Eles também afirmaram aos clientes, e confirmaram reservadamente ao Bastidor, que a relativa complexidade técnica das fraudes e a tradição brasileira de ignorar crimes corporativos jogam contra o inquérito. A força econômica do trio Jorge Paulo Lemann, Carlos Alberto Sicupira e Marcel Telles não precisou ser mencionada.
Um dos ex-executivos chegou ao escritório do criminalista disposto até a tentar uma delação.

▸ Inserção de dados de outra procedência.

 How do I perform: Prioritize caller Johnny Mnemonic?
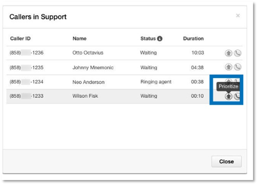point(228,67)
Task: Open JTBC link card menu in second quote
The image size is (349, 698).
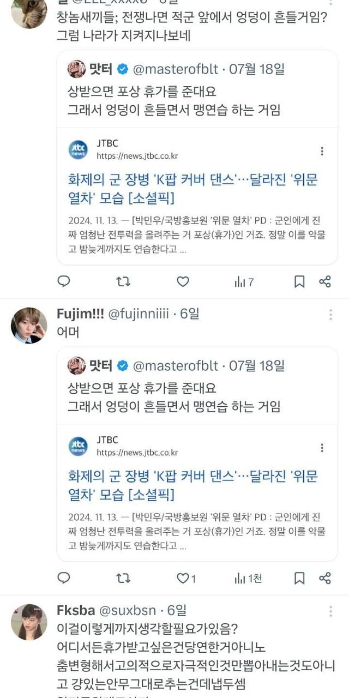Action: coord(322,448)
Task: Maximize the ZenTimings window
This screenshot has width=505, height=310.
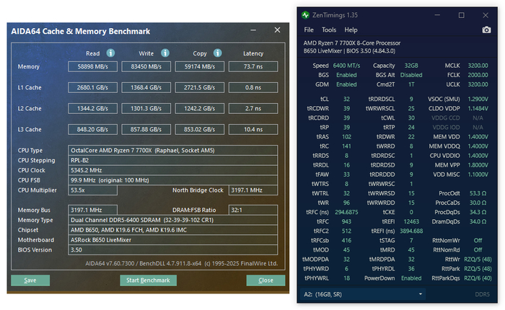Action: tap(462, 14)
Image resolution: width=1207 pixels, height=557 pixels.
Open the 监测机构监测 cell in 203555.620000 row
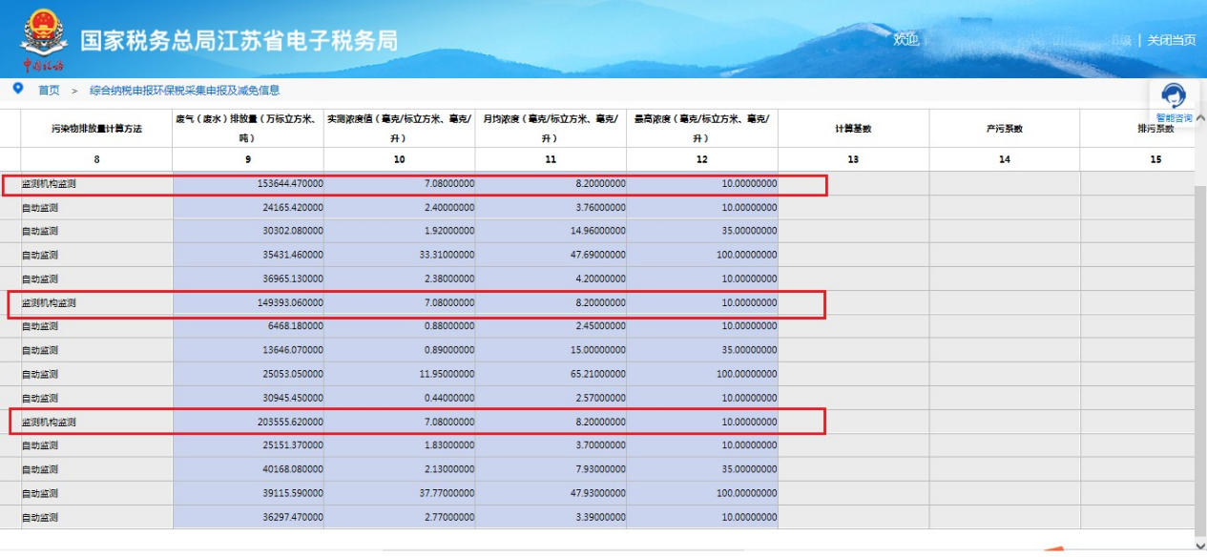(96, 422)
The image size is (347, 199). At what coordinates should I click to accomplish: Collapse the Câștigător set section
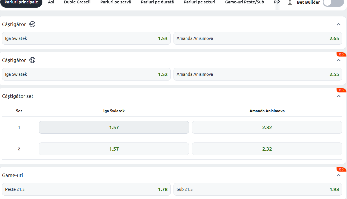pyautogui.click(x=339, y=96)
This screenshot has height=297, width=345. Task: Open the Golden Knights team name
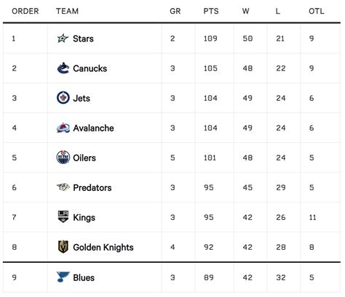(103, 247)
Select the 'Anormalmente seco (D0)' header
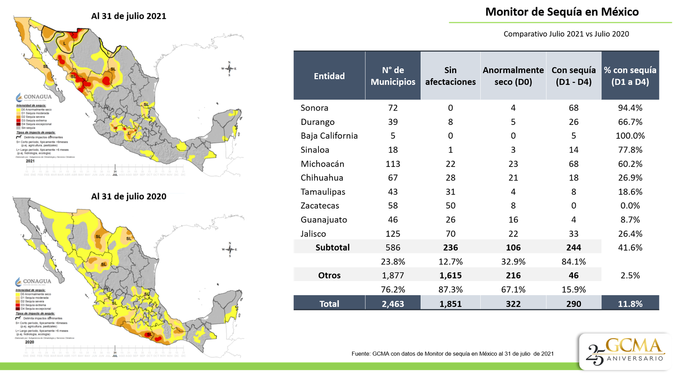Screen dimensions: 673x373 513,76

Saiu de lá convencido de que gastará uma boa grana em multas à CVM e, claro, com seus advogados. (Nesse tipo de caso, os honorários, só com os criminalistas, provavelmente ultrapassarão eventuais multas à CVM.) Após o impacto inicial da operação, eles acreditam que prevalecerão nos tribunais superiores.
“Se nem executivo da Samarco e da Braskem caiu, imagine quem é suspeito de ignorar normas contábeis”, diz um dos advogados, com o discurso aparentemente já adaptado aos clientes.
A confiança parece beirar a arrogância, mas só para quem desconhece os resultados dessa turma. “Só bagrinho e gente apressada vai se dar mal”, diz o criminalista. “Quem tiver sangue frio e discrição resolverá tudo.”
Bagrinho, para ele, é qualquer um abaixo de CEO.